The elevator door slid open and I stepped onto Peter's floor. I made my way to his desk, nodding hellos to the people brave enough to acknowledge me. Most were too afraid to even look the wrong way at the boss' daughter.
Whatever balloon I'd been carrying around popped as soon as I saw Peter's desk was empty, his computer screen blank. You might think that someone at Peter's level would have an office, but my father believed in an open floor plan. The few execs who had offices weren't even allowed to have doors on them. My father had a door, of course.
The guy at the desk next to Peter's noticed me. "He had a meeting and was just going to head home after that."
I gave him a tight smile. "Thanks."
"Your father's here though!" he called after me when I turned to go. I pretended I didn't hear him. I didn't feel like seeing my father at that moment.
Back on the street, I contemplated my options. I could go home, maybe start on a few wedding related tasks I'd been putting off. That's what I'll do, I decided. Something productive. I rounded the corner and spotted the wine bar I had imagined Peter and I at just a few minutes earlier and changed my mind.
In the winter, a lot of restaurants in New York install makeshift vestibules around their entrances. There are so many people coming in and out, and the spaces are usually so small, that even with the heat cranked all the way up, it does no good. This little vestibule blunts the exposure to the outside.
I paused when I entered the wine bar's first entrance way, squinting through the glass door to see if it was crowded. I was only going to stay if I could get a seat. Thankfully, the place was nearly deserted.
Well, nearly. My hand stilled on the door's handle when I spotted Peter inside. He wasn't sitting, even though he could have been, there were plenty of open seats. Instead, he was standing, facing me, facing a girl with a long blond ponytail sitting on a barstool, a martini by her elbow.
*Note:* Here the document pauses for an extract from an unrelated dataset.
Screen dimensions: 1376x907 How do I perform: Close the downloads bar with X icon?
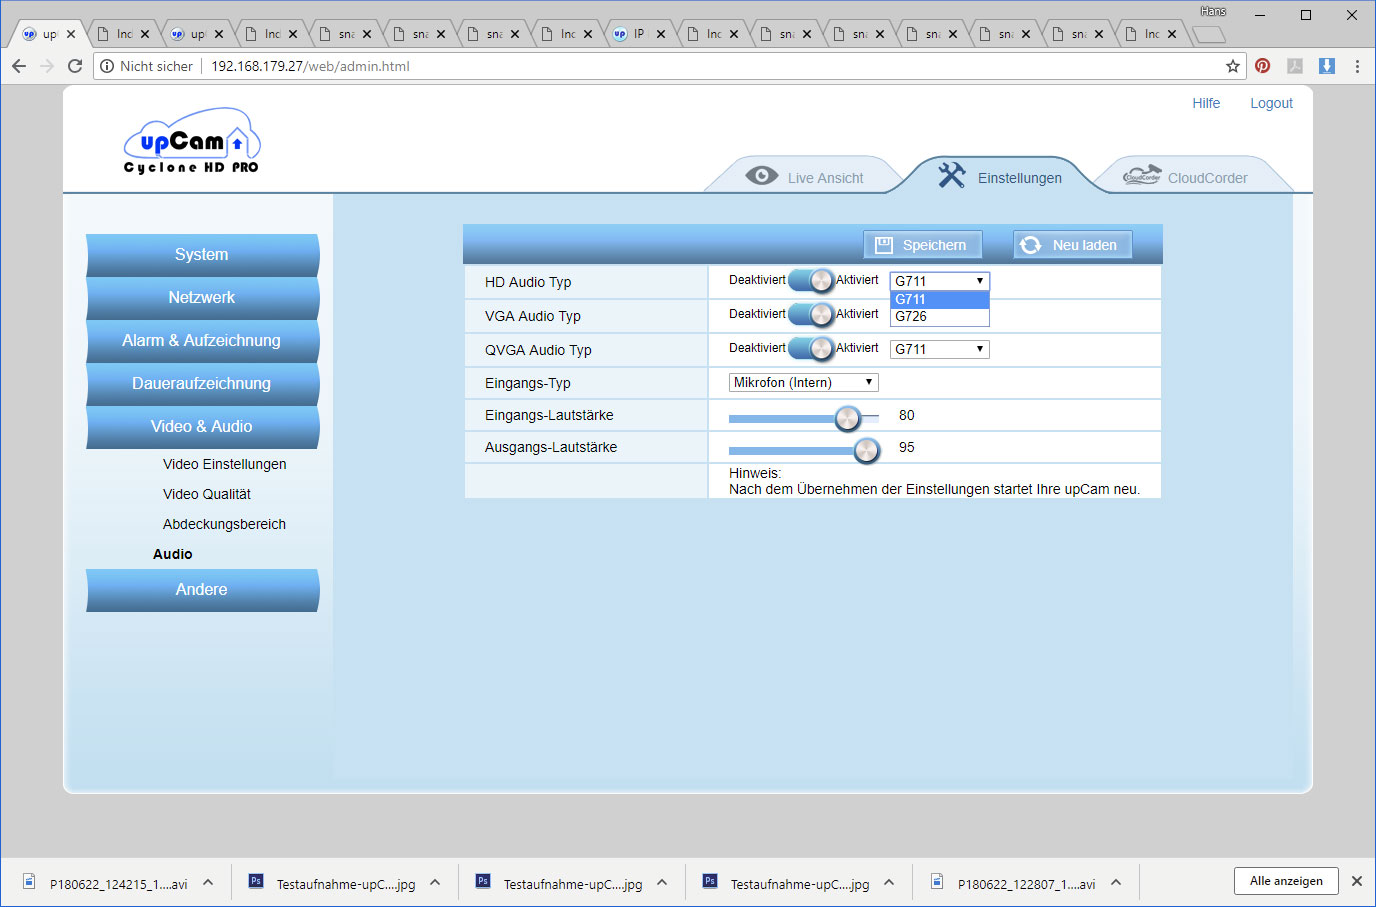click(1357, 881)
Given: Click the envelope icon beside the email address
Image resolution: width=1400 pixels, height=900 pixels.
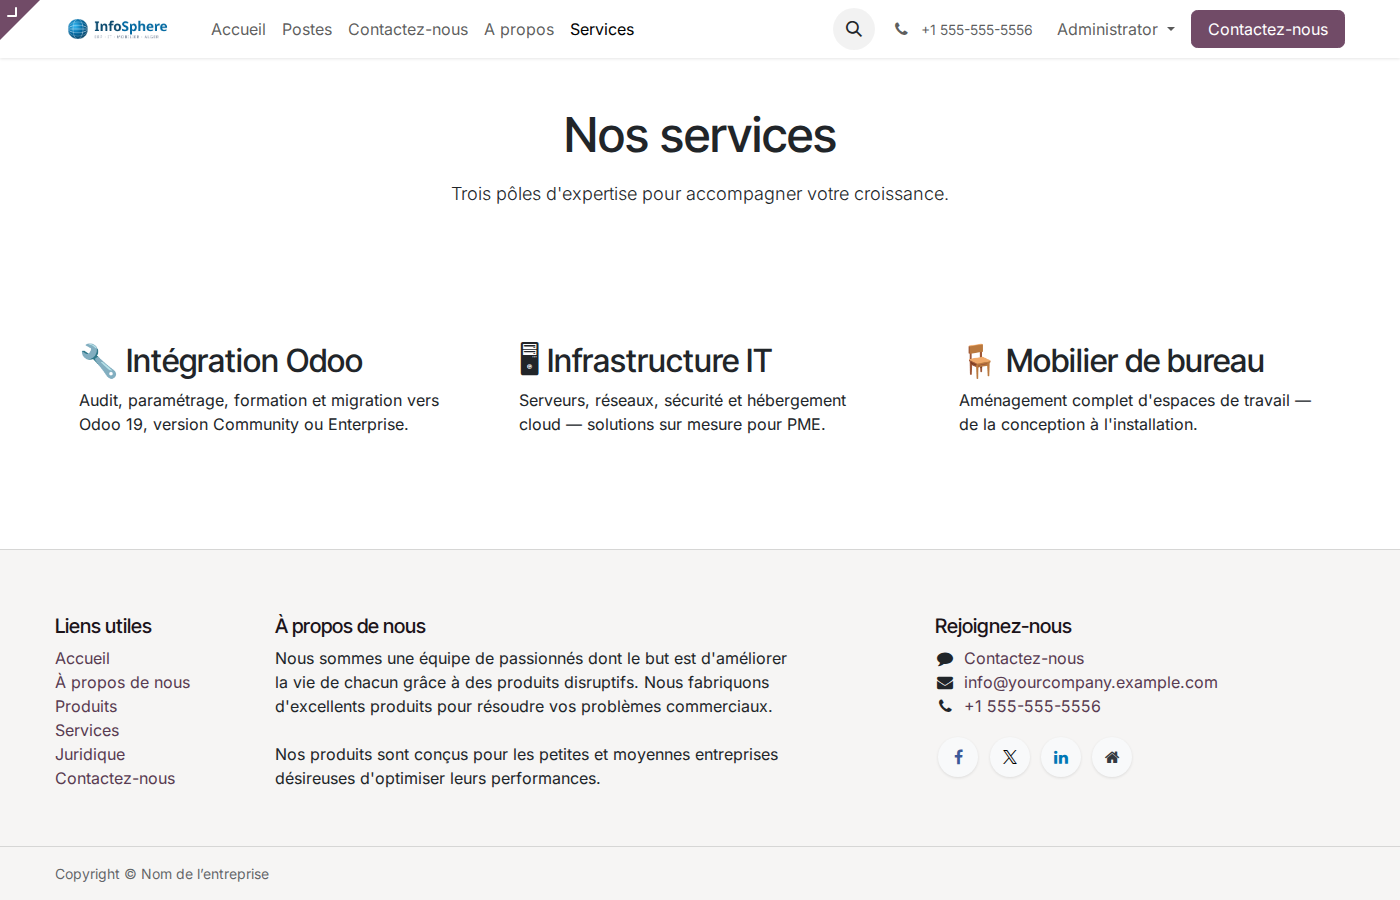Looking at the screenshot, I should (x=945, y=682).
Her legs were open, and Peter was nestled snugly between her inner thighs.
I ripped the door open, the wind announcing my arrival with a ghostly howl. Peter looked up, saw me, and I haven't seen fear like that on anyone's face—the pin-happy seamstress from earlier didn't even come close—since I pushed Bridget. She had hovered at the top of the stairs for just a moment, her arms windmilling frantically, and her eyes had bulged when she realized I wasn't going to help her. When she realized she was a goner.